Pain of the left knee.
The patient complained of pain in his left knee of a few years' duration. Plain films and MR imaging of the knee were performed.
Plain films showed non-specific degenerative changes, with no evidence of effusion. MR imaging, in addition to a posterior horn tear of the medial meniscus, revealed a frondlike mass in the suprapatellar pouch and a small effusion.
A diagnosis of lipoma arborescens of the knee was made.
Lipoma arborescens (or the more correct term, villous lipomatosis proliferation of the synovial membrane, as there is no neoplasm) is a rare intra-articular lesion consisting of villous lipomatous proliferation of the synovium that tends to occur in the knee joint, particularly in the suprapatellar region. It is monoarticular in distribution and is most commonly seen at the knee joint. The condition is very rare in other joints (glenohumeral joint, sub deltoid bursa, hip and elbow). It is virtually unknown outside the joint capsule. The underlying bone is usually normal.
The precise aetiology is unknown, but it is most likely a non-specific synovial reaction to trauma and inflammation. It can be associated with degenerative joint disease (as in this case) and chronic rheumatoid arthritis.
True lipoma arborescens is a discrete histological entity and is characterised by the diffuse sub-synovial deposition of fat and a villous appearance. Synovial lipoma is a solitary localised mass of adipose tissue with a round or oval contour.
The typical clinical presentation of lipoma arborescens is a slowly progressive and painless joint swelling. Mechanical symptoms of locking may occur with joint tenderness and crepitus.
On plain radiographs it appears as soft tissue swelling which may or may not be radiolucent. Arthrography reveals multiple filling defects. Ultrasound shows a hyperechoic, frondlike mass in the suprapatellar bursa with a large associated effusion. The frondlike mass shows bending and waving in real time.
MR findings include a large frondlike mass arising from the synovium with a signal intensity similar to that of fat on all sequences, and an associated effusion. There is no evidence of haemosiderin deposition. It may be associated with a chemical shift effect and secondary involvement of adjacent fat pads.
The differential diagnosis includes synovial disorders such as synovial lipoma (a solitary localised mass of adipose tissue with a round contour without synovial changes), synovial osteochondromatosis (intermediate signal intensity within the synovium on T1-weighted images and variable on T2-weighted images due to the cartilaginous nature), pigmented villonodular synovitis (which shows low signal intensity in the synovium with haemosiderin deposition), synovial haemangiomatosis (intermediate signal on T1- and T2-weighted images), xanthoma, plexiform neuroma and vascular malformations.
The recommended treatment is synovectomy.
Lipoma arborescens of the knee
The patient is a 45-year-old male, presenting with left knee pain. MRI (coronal and sagittal views) shows:
Overall imaging findings suggest synovial proliferation primarily composed of fatty tissue (“fat signal”) coexisting with joint effusion.

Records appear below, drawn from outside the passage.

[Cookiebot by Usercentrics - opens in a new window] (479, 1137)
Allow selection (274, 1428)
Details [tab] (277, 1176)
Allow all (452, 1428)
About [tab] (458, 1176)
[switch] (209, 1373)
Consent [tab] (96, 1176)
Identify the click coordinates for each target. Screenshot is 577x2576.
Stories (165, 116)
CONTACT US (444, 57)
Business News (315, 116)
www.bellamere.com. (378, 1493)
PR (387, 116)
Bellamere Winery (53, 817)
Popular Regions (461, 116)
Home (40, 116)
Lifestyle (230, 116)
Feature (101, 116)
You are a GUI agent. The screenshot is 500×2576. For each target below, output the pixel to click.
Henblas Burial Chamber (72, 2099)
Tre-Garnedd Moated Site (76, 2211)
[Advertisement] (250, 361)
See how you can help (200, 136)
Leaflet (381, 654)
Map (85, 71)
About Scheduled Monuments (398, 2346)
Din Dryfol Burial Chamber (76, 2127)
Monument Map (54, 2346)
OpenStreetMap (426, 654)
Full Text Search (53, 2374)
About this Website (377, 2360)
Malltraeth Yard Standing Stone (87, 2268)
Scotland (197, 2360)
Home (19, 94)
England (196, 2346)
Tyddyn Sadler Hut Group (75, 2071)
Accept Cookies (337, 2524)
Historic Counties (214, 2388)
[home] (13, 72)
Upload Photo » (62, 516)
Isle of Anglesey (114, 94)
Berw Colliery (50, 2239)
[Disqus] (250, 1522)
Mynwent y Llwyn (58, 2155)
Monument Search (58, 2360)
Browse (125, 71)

Based on the patient’s clinical symptoms and the aforementioned imaging findings, the following differential diagnoses are considered:
Considering the patient’s age, symptoms (knee pain with possible intermittent joint locking or effusion), and imaging findings (multi-lobulated, fat-signal proliferation paired with joint effusion, without significant hemosiderin deposition or cartilaginous/osseous nodules), the most likely diagnosis is:
Lipoma Arborescens.
If there is any doubt about the diagnosis, arthroscopic evaluation or biopsy may be performed for confirmation.
As this condition primarily involves synovial proliferation leading to joint pain and effusion, postoperative or conservative management should include appropriate exercises that safely and gradually restore joint functionality.
Throughout rehabilitation, individual factors (such as bone health, cardiopulmonary fitness, and body weight) should be taken into account, following a gradual progression methodology aligned with the FITT-VP principle (Frequency, Intensity, Time, Type, Volume/Progression, and Personalization).
Disclaimer: This report is a reference-based analysis derived from the available imaging and medical history. It does not replace in-person consultation or professional medical advice. If you have any questions or if your symptoms worsen, please seek medical attention promptly.